[Start of Extracted records]
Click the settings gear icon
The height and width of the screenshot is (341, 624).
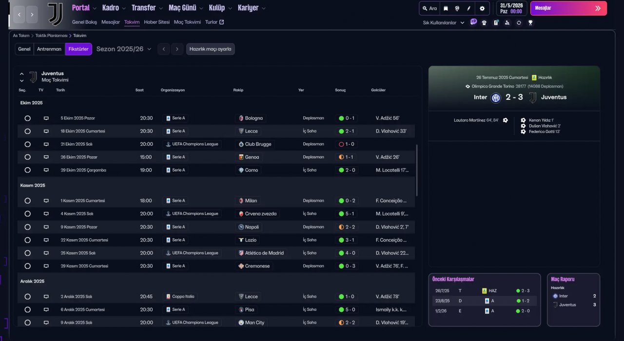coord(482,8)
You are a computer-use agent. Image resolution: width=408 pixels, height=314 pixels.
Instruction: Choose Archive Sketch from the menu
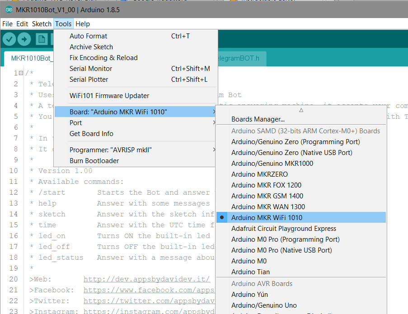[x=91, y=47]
[End of Extracted records]
[Start of Extracted records]
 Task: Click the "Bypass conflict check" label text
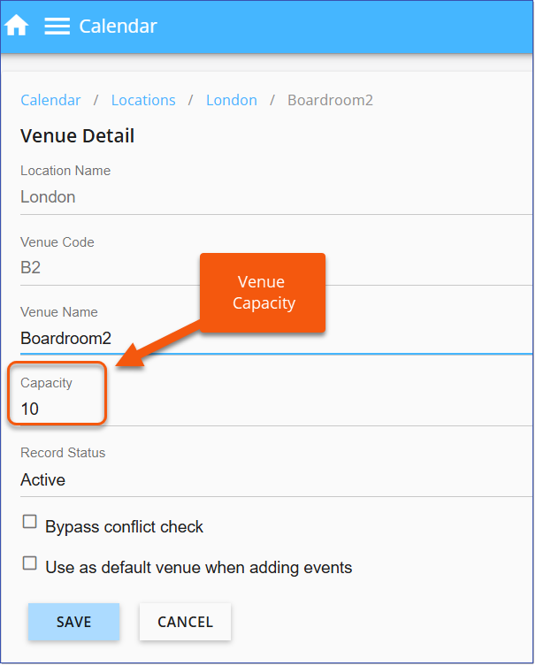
[End of Extracted records]
### Exercise instructions:
Copy the records word for word, starting at the line that contains "You are a computer-use" and ending after the line that contains "[x=91, y=47]". Leave the pictures out of your copy.

### Output for this exercise:
You are a computer-use agent. Image resolution: width=408 pixels, height=314 pixels.
Instruction: Choose Archive Sketch from the menu
[x=91, y=47]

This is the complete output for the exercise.